The EUVC was mounted on a vibration shaker for experimental testing. A sine sweep vibration test was performed, and the frequency response curves are shown in Figure 8. The results indicate that the natural frequencies of the 83.4 nm camera and filter assembly are 53.9 Hz and 254.0 Hz, respectively, which satisfy the requirement that the natural frequency should exceed 50 Hz and ensure frequency detuning. The test results are in good agreement with the analysis results, thereby validating the vibration isolation design.

Subsequently, random vibration tests were conducted. The test input specifications are listed in Table 3, and the test results are summarized in

Table 6. Random vibration test results.

Position	Response to X Load grms	Response to Y Load grms	Response to Z Load grms
83.4 nm camera	7.4	4.4	4.4
Filter assembly	9.7	5.4	4.8

. The results demonstrate that, with the two-stage vibration isolation system, the random vibration responses of the 83.4 nm camera in all three directions are lower than the input excitation levels, and those of the filter assembly in all three directions are below 15 g_rms. Post-test inspection confirmed that the indium EUV filters remained intact.

4.2. Acoustic Tests

The EUVC was placed in a reverberation chamber for acoustic tests, with the test specifications listed in Table 5. Five microphones (Pin1–Pin5) were installed in the upper and lower acoustic cavities, and an additional microphone (Pin0) was positioned at the center of the reverberation chamber to monitor the external acoustic excitation, as shown in Figure 9.

The sound pressure spectra of the external acoustic excitation and the upper/lower acoustic cavities are presented in Figure 10. The results show that under an external excitation of 142 dB SPL, the SPL values are 120.5 dB in the upper acoustic cavity and 116.7 dB in the lower acoustic cavity, both of which are below 125 dB. These results validate the acoustic mitigation design. Post-test inspections confirmed that the indium EUV filters remained intact.

5. Conclusions

This study has been carried out to implement the mechanical structure, vibration isolation, and acoustic mitigation designs of the indium EUV filters used in the EUVC onboard the Queqiao-2 relay satellite for the Chang’e-7 mission.
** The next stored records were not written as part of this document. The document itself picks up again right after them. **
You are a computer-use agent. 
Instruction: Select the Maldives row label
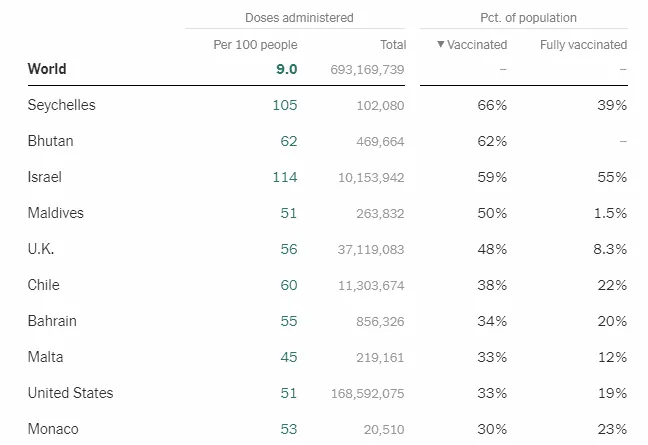pos(55,213)
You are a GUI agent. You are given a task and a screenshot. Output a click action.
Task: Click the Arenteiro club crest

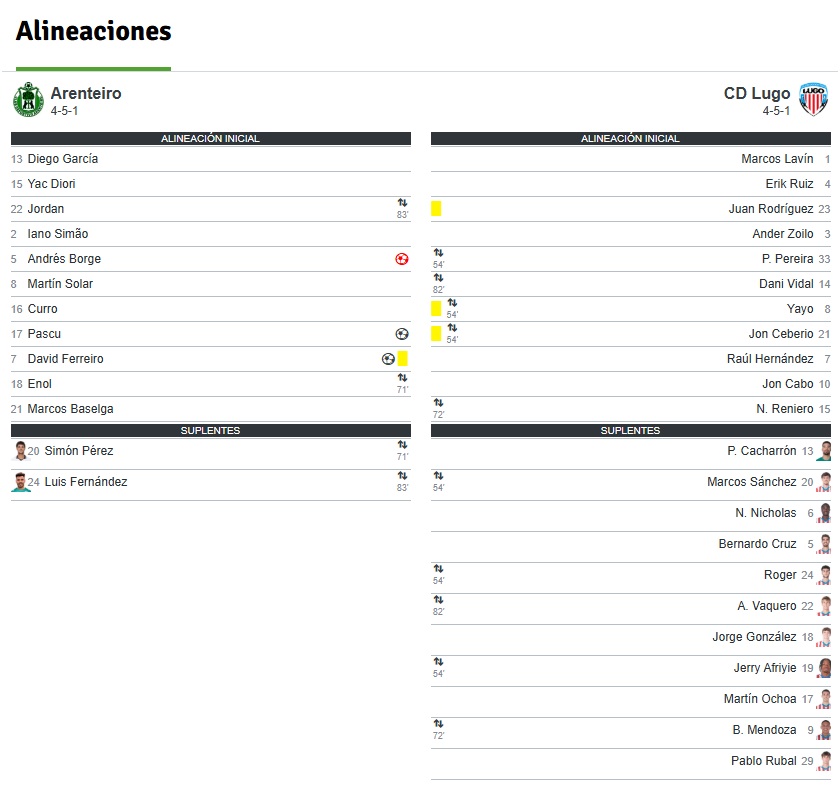(28, 99)
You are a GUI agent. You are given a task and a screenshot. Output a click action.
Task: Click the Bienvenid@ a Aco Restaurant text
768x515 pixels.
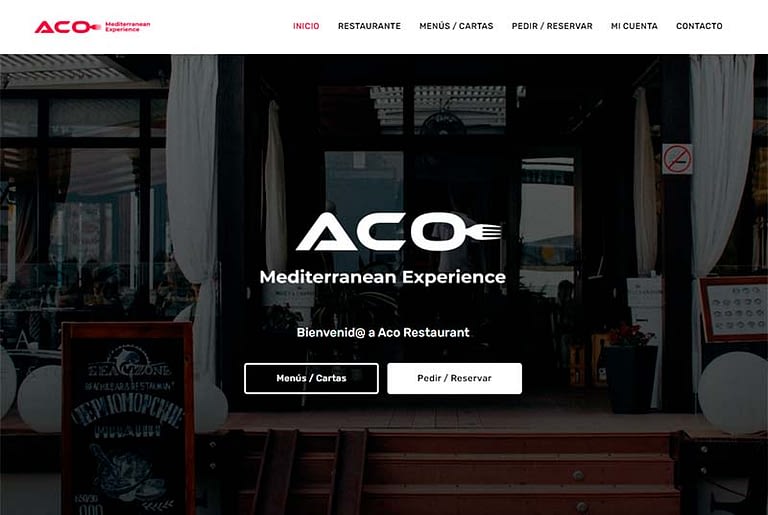point(383,333)
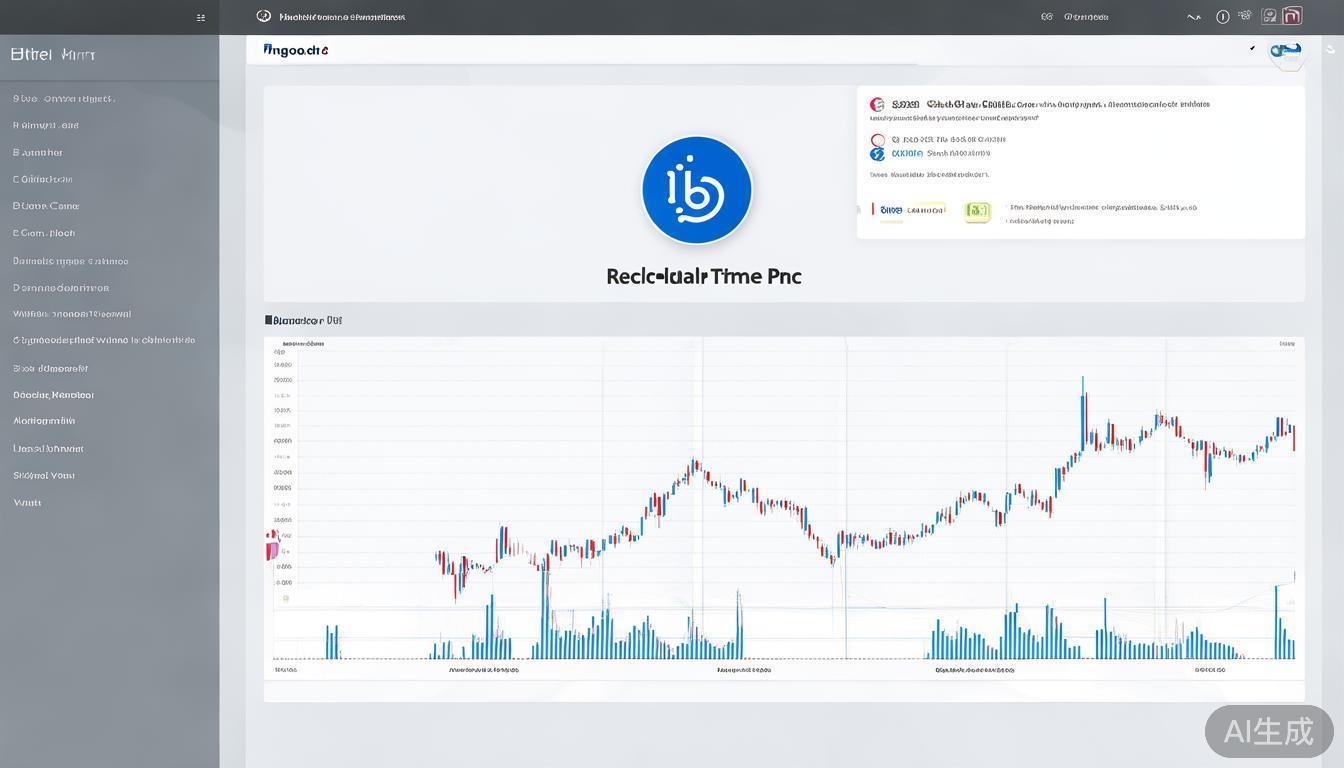Click the 'Reclc-lualr Time Pnc' title link
Image resolution: width=1344 pixels, height=768 pixels.
click(x=703, y=276)
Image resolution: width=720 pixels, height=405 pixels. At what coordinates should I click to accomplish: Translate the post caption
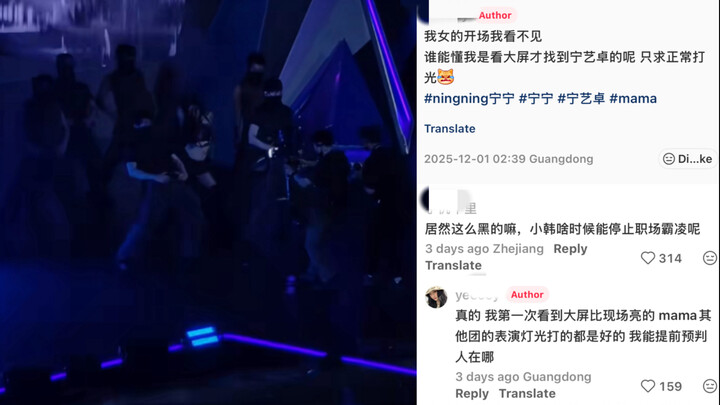tap(450, 129)
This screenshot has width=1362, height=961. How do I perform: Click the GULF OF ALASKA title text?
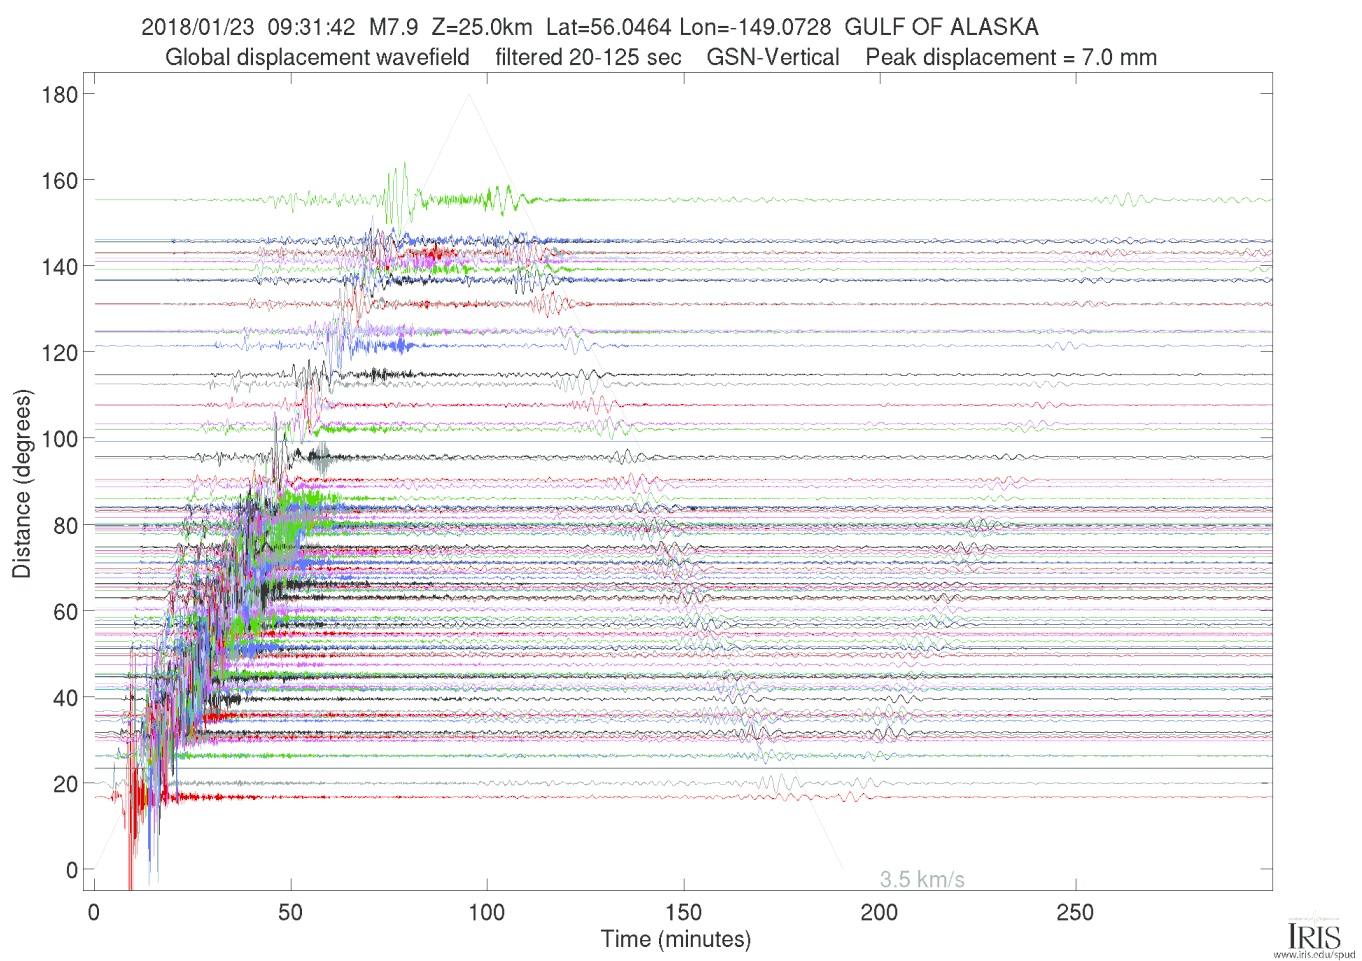[941, 27]
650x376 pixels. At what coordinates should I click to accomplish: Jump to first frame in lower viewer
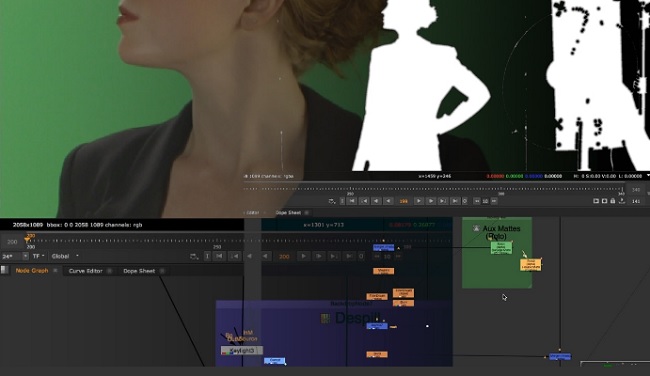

The effectiveness of these designs was validated through finite element simulations and experimental tests.

Vibration test results indicated that the two-stage vibration isolation system successfully restricted the acceleration response of the filter assembly to below 15 g_rms under random vibration excitation, thereby effectively ensuring the structural integrity of the indium EUV filters. Acoustic tests demonstrated that, with the optimized acoustic mitigation configuration, the STL of the upper acoustic cavity reached 22.2 dB, exceeding the required 17 dB and providing a sufficient safety margin for the filter.

These designs have been applied to the EUVC onboard the Queqiao-2 relay satellite for the Chang’e-7 mission, which was launched in 2024 and currently operates normally in orbit.